EXERCISE DESCRIPTION:
Nothing but a verbatim copy of the data, minus the images, should be returned.

DATA:
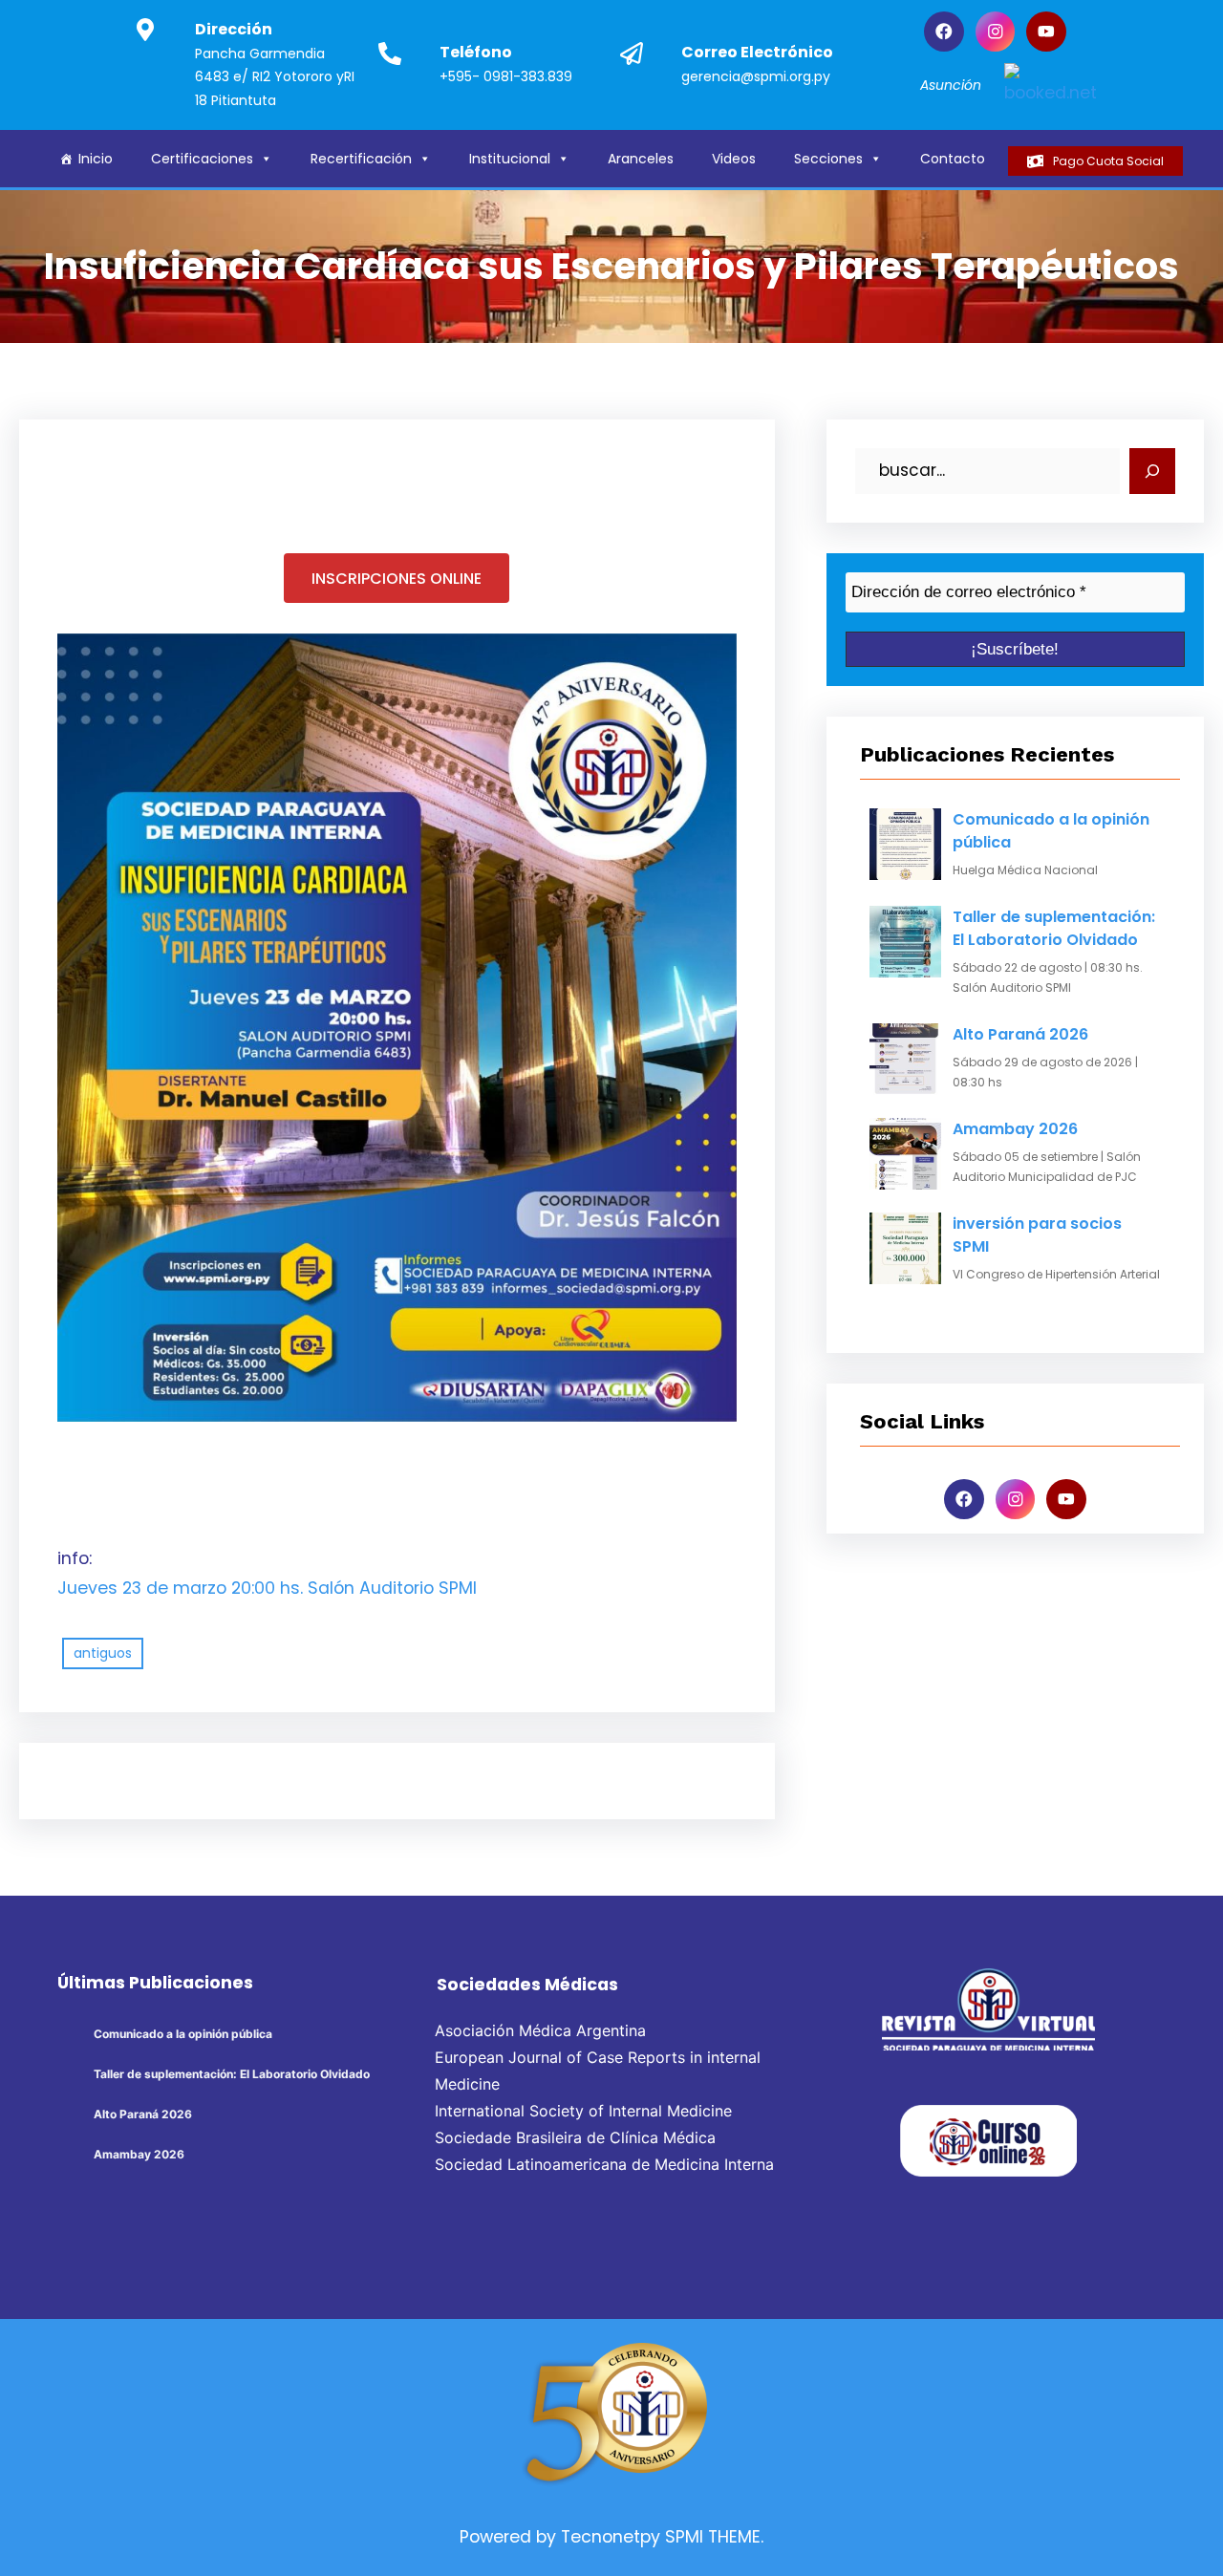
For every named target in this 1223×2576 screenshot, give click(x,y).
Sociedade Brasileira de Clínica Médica (575, 2137)
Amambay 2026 (1015, 1129)
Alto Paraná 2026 (1020, 1034)
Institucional (509, 158)
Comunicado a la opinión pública (1051, 830)
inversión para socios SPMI (1037, 1235)
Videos (734, 158)
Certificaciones (202, 158)
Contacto (952, 158)
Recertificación (361, 158)
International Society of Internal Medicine (583, 2110)
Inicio (95, 158)
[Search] (1152, 471)
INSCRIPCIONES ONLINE (396, 579)
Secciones (828, 158)
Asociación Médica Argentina (540, 2030)
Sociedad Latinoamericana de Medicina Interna (604, 2164)
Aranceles (641, 158)
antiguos (103, 1653)
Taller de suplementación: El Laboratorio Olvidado (1054, 928)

RESULT:
For every named target in this 1223×2576 screenshot, give click(x,y).
Sociedade Brasileira de Clínica Médica (575, 2137)
Amambay 2026 (1015, 1129)
Alto Paraná 2026 (1020, 1034)
Institucional (509, 158)
Comunicado a la opinión pública (1051, 830)
inversión para socios SPMI (1037, 1235)
Videos (734, 158)
Certificaciones (202, 158)
Contacto (952, 158)
Recertificación (361, 158)
International Society of Internal Medicine (583, 2110)
Inicio (95, 158)
[Search] (1152, 471)
INSCRIPCIONES ONLINE (396, 579)
Secciones (828, 158)
Asociación Médica Argentina (540, 2030)
Sociedad Latinoamericana de Medicina Interna (604, 2164)
Aranceles (641, 158)
antiguos (103, 1653)
Taller de suplementación: El Laboratorio Olvidado (1054, 928)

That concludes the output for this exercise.